To characterize conditional density, we rely on a distributional representation argument (any Gaussian vector is distributed as the image of a standard Gaussian vector by an affine transformation) and a matrix analysis result that is at the core of the Cholesky factorization of positive semi-definite matrices.

$(X_1, \ldots, X_n)^T$ is distributed as the image of standard Gaussian vector by a block triangular matrix

Then we use standard properties of conditional distributions in order to prove both Theorems

Proof

Without loss of generality, we check the statement on centered vectors. The Cholesky factorization of $K$ allows us to write

$$\begin{pmatrix} X_1 \\ \vdots \\ X_n \end{pmatrix} \sim \left[ \begin{array}{cc} L_1 & 0 \\ B (L_1^t)^{-1} & L_2 \end{array} \right] \times \begin{pmatrix} Y_1 \\ \vdots \\ Y_n \end{pmatrix}$$

where $( Y_1, \ldots, Y_n)^t$ is a centered standard Gaussian vector.

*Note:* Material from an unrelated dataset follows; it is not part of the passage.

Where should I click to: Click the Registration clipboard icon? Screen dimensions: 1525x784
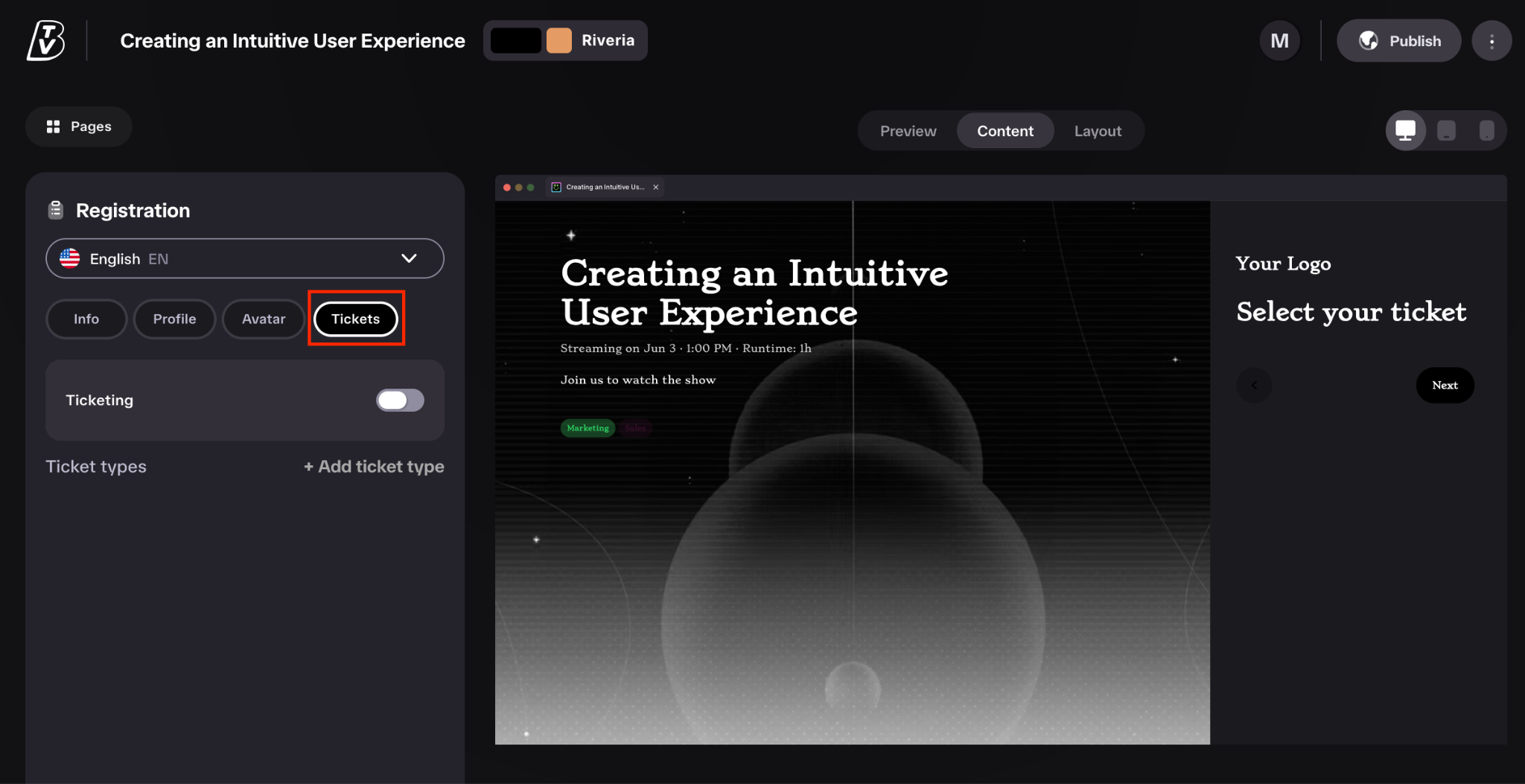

In the sequel, we assume $(X_1, \ldots,X_n)^T$ and $(Y_1,\ldots,Y_n)^T$ live on the same probability space.

As $L_1$ is invertible, the $\sigma$-algebras generated by $(X_1, \ldots,X_k)^T$ and $(Y_1, \ldots,Y_k)^T$ are equal. We agree on $\mathcal{G}=\sigma(X_1, \ldots,X_k)$. The conditional expectations and conditional distributions also coincide .

$$\begin{array}{rcl}\mathbb{E} \left[ \begin{pmatrix} X_{k+1} \\ \vdots \\ X_n \end{pmatrix} \mid \mathcal{G} \right] &= &\mathbb{E} \left[ B (L_1^t)^{-1} \begin{pmatrix} Y_{1} \\ \vdots \\ Y_k \end{pmatrix} \mid \mathcal{G} \right] + \mathbb{E} \left[ L_2 \begin{pmatrix} Y_{k+1} \\ \vdots \\ Y_n \end{pmatrix} \mid \mathcal{G} \right] \\ & = & B (L_1^t)^{-1} L_1^{-1}\begin{pmatrix} X_{1} \\ \vdots \\ X_k\end{pmatrix} = B A^{-1} \begin{pmatrix}X_{1} \\\vdots \\ X_k\end{pmatrix} \, , \end{array}$$

as $(Y_{k+1}, \ldots,Y_n)^t$ is centered and independent from $\mathcal{G}$.

Note that residuals

$$\begin{pmatrix} X_{k+1} \\ \vdots \\ X_n \end{pmatrix} -\mathbb{E} \left[ \begin{pmatrix} X_{k+1} \\\vdots \\ X_n\end{pmatrix} \mid \mathcal{G} \right] = L_2 \begin{pmatrix} Y_{k+1} \\ \vdots \\ Y_n \end{pmatrix}$$

are independent from $\mathcal{G}$. This is a Gaussian property.

The conditional distribution of $(X_{k+1},\ldots, X_n)^T$ with respect to $(X_1,\ldots, X_k)^T$ coincides with the conditional distribution of

$$B (L_1^t)^{-1} \times \begin{pmatrix} Y_1\\ \vdots \\ Y_k \end{pmatrix} + L_2 \times \begin{pmatrix} Y_{k+1}\\ \vdots \\ Y_n \end{pmatrix}$$

conditionally on $(Y_1,\ldots, Y_k)^T$.

As $(Y_1,\ldots, Y_k)^t = L_1^{-1}(X_1,\ldots,X_k)^T$, the conditional distribution we are looking for is Gaussian with expectation

$$B A^{-1} \times \begin{pmatrix} X_1\\ \vdots \\ X_k \end{pmatrix}$$

(the conditional expectation) and variance $L_2 \times L_2^t = W - B A^{-1} B^t$.